The facility policy for "Sensoscientific Monitoring" was reviewed and evidenced, in part: "...Laboratory: Optimal temperature storage recommendations for all laboratory products are based on recommendations from CAP (College of American Pathologists) and reagent manufacturers. Below are recommendations for optimal temperature storage...M. Morgue: 2C - 8C (two degrees Celsius to eight degrees Celsius - 35-46 degrees Fahrenheit)..."
No policy related to morgue oversight was provided to the survey team for review and SM #1 confirmed they were unable to locate such document.
The surveyor discussed the concerns throughout the survey with SM #1 and 2. On 9/27/22 at approximately 2:00 p.m., the surveyor discussed the findings and concerns with the facility Administrative leaders at the exit conference.
Tag No.: A0750
Based on an interview and during the course of a complaint investigation, the facility staff failed to maintain infection control practices by donning gloves before collecting blood specimens.
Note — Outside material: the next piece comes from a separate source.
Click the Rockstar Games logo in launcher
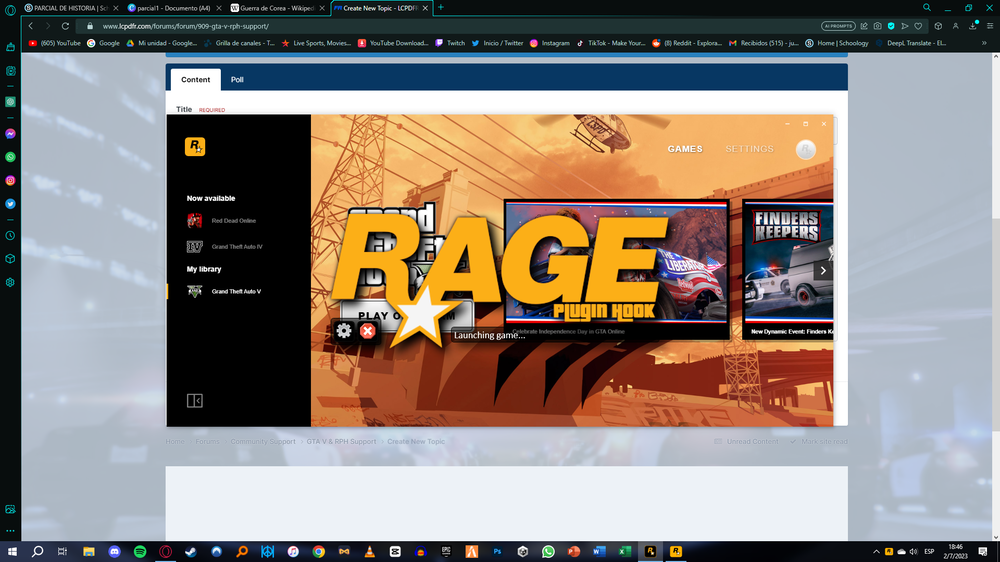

This involved Patient #2.
The findings included:
Patient #2 presented to the Emergency Room (ER) on 08/13/22 via Emergency Medical Services (EMS) at 4:30 p.m. Patient #2 was brought from a skilled nursing facility (SNF) due to sudden onset of SOB (shortness of breath). The HPI (history of present illness) on 08/13/22 at 4:45 p.m. evidenced, "on bipap (bi-level positive airway pressure- assistance to breathe) upon arrival...tachycardic (fast heart rate), tachypneic (fast breathing) here. O2 sat (oxygen saturation) here 95%. Patient was in respiratory distress..." Pt's course in the ED concluded on 08/13/22 at 11:45 p.m., when they were admitted and transferred to the medical/surgical floor.
The family had expressed a concern that the staff did not wear gloves when collecting a blood specimen. In an interview with Staff Member #10 (SM10- Nursing Supervisor) on 09/27/22 at 10:15 a.m., they stated, "The (family member) expressed their concern about the nurse not wearing gloves while obtaining blood specimens. This was addressed immediately with the nursing staff because this was not proper protocol. Regardless of what we are doing, when it comes to patient care, we hand sanitize or wash hands, don gloves, dispose of gloves and use hand sanitizer or wash hands. All staff are aware of this technique."
The surveyor asked for a facility policy that detailed proper hand hygiene and/or donning gloves during blood specimen collection but was not provided by the facility.
The surveyor discussed the concerns throughout the survey with SM #1 and 2. On 9/27/22 at approximately 2:00 p.m., the surveyor discussed the findings and concerns with the facility Administrative leaders at the exit conference.